Leave of the court to file the amended bill was had, as a matter of precaution, though this is not necessary for the filing of a bill in the nature of a bill of review, as was the instant bill. Clements v. Clements, 200 Ala. 529, 76 So. 855; Johnson v. Johnson, 182 Ala. 376, 381, 62 So. 706; McDonald v. Pearson, 114 Ala. 630, 647, 21 So. 534; Hogan v. Scott, 186 Ala. 310, 65 So. 209; 2 Dan. Ch. Pl. Pr. 1584.

The original bill and decree were for divorce. The ground therefor was that respondent was "an habitual drunkard." That pleading is signed by complainant's attorney, and the affidavit of nonresidence is:

"The State of Alabama, Jefferson County.

"Circuit Court, Tenth Judicial Circuit of Alabama, in Equity.

"Edwin B. Watters, Complainant, v. Elsa F. Watters, Defendant.

"Personally appeared before me Hunter Armstrong, register of the circuit court, Tenth judicial circuit of Alabama, H. W. Phillips, solicitor for complainant, who, being duly sworn, deposes and says that he is informed and verily believes that Elsa F. Watters, the defendant in the above stated cause, is a nonresident of Alabama, and whose residence is New York City, state of New York, and that said defendant is in the belief of affiant over twenty-one years of age. H. W. Phillips.

"Sworn to and subscribed before me this 27th day of February, 1920.

"Hunter Armstrong, Register."

It is alleged in the bill, as amended, that the "order of publication" recited that it was on "affidavit * * * of H. W. Phillips, as agent of the complainant in that case, giving the address of said Mrs. Elsa F. Watters as New York City, state of New York," and that a "decree pro confesso was taken"; that the affidavit of nonmilitary service which was filed recited that W. E. Howard, complainant, makes oath and that the same is signed by said Howard; that the decree granted recited that the submission was "upon the bill of complaint, decree pro confesso, nonmilitary affidavit, and testimony as noted by the register."

The bill further avers that the "exact address" of respondent (in original suit) was known to the said Edwin B. Watters, the complainant therein (respondent herein), at the time of filing of the suit; that she never received any notice by registered mail or otherwise of the filing of said suit; that she was not guilty of the things charged against her; that the affidavit of nonresidence is not made in the manner required by law; and that there was failure of compliance with Acts 1919, p. 557, in failing to give her "post office address" or to aver that the same was "unknown" and could not "be ascertained after reasonable effort." Code 1907, vol. 2, chancery rule 22, p. 1535; Gill v. More, 200 Ala. 511, 516, 76 So. 453.

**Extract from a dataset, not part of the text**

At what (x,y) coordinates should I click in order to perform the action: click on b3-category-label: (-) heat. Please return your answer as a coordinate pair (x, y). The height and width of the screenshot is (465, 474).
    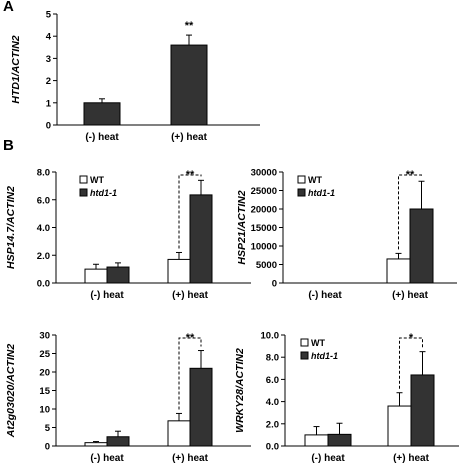
    Looking at the image, I should click on (107, 458).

The fact of agency is not recited in the affidavit, nor is the authority of said Phillips to act in the premises sufficiently shown by the record. Code 1907, vol. 2, chancery rule 22, p. 1535; Birmingham Realty Co. v. Barron, 150 Ala. 232, 43 So. 346; L.R.A. 1918F, 633, note; 3 A.L.R. 133, note.

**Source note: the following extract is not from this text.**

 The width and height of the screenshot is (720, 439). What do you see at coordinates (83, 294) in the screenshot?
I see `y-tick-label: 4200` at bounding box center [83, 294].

To support a decree against a nonresident defendant on publication only, the statutes and rules of practice must be strictly observed, and the facts showing a compliance must appear by the record. Paulling's Adm'rs v. Creagh's Adm'rs, 63 Ala. 398; Holly v. Bass' Adm'r, 63 Ala. 387; Hartley v. Blood-good, 16 Ala. 233; Hanson v. Patterson, 17 Ala. 738; Clark v. Gilmer, 28 Ala. 265; Keiffer v. Barney, 31 Ala. 192; Gill v. More, 200 Ala. 511, 516, 76 So. 453; Hamilton v. Tolley, 209 Ala. 533, 96 So. 584.

The decree of the circuit court, in equity, is affirmed.